"I bought a long-abandoned manor," Nikolai grates, "place called Elancourt."
Chills course through him even through his fury; pain erupts from the injury on his arm. A dream. His doom. He can never go to this Elancourt—knows this with a savage certainty. He's too strong for them to trace him—there's still time to escape.
If they take him there, they won't take him alive... .
Under a clouded nighttime sky, the spirit of Néomi Laress knelt in the drive at the very edge of her property line, gazing hungrily at the newspaper, lying wrapped in wet plastic.
Today the deliveryman—that capricious fiend—had missed the drive again, this time tossing the bundle squarely onto the desolate county road.
Néomi was starving for that paper, desperate for the news, reviews, and commentary that would break up the monotony of her life—or her eighty-year-long afterlife.
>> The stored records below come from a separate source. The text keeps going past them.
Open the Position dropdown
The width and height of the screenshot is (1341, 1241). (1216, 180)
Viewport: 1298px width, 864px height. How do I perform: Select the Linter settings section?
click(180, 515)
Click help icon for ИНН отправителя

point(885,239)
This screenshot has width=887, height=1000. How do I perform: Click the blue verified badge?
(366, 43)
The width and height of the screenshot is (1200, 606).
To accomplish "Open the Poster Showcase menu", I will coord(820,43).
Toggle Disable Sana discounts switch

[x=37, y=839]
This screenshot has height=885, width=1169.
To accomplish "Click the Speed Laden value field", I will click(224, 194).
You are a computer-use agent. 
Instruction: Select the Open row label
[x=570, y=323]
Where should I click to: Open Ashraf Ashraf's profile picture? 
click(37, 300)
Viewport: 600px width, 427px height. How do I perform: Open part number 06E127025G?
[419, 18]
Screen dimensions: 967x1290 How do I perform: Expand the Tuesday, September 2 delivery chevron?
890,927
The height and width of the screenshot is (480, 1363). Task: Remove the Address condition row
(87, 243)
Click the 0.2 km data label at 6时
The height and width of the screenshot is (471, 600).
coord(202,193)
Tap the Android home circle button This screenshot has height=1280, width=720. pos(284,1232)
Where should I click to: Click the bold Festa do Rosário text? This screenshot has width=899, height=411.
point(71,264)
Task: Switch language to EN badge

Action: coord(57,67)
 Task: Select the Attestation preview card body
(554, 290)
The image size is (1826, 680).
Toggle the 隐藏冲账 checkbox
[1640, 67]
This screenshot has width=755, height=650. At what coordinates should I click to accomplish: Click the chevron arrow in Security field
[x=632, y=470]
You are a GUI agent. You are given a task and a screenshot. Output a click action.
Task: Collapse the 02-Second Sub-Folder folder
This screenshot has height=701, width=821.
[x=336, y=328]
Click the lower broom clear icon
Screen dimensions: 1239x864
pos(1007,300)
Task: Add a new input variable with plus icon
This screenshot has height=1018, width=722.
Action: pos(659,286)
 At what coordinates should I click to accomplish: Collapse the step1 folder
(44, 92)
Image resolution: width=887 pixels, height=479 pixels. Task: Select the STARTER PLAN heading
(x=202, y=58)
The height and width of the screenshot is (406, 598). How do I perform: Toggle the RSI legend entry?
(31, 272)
But she couldn't leave the estate to seize it. As a ghost, Néomi could manipulate matter telekinetically, and her power was nearly absolute at Elancourt—she could rattle all the windows or tear off the roof if she wanted to, and the weather often changed with her emotions—but not outside the property.
Her beloved home had become her prison, her eternal cell of fifteen acres and a slowly dying manor. Among fate's other curses, each seemingly designed to torture her in personal and specific ways, Néomi could never leave this place.
She didn't know why this was so—only that it was, and had been since she'd awakened the morning after her murder. She recalled seeing her haunting reflection for the first time. Néomi remembered that exact moment when she'd realized that she'd died—when she'd first comprehended what she'd become.
A ghost. She'd become something that frightened even her. Something unnatural. Never again to be a lover or friend. Never to be a mother, like she'd always planned after her dancing career. As a storm had boiled outside, she'd silently screamed for hours.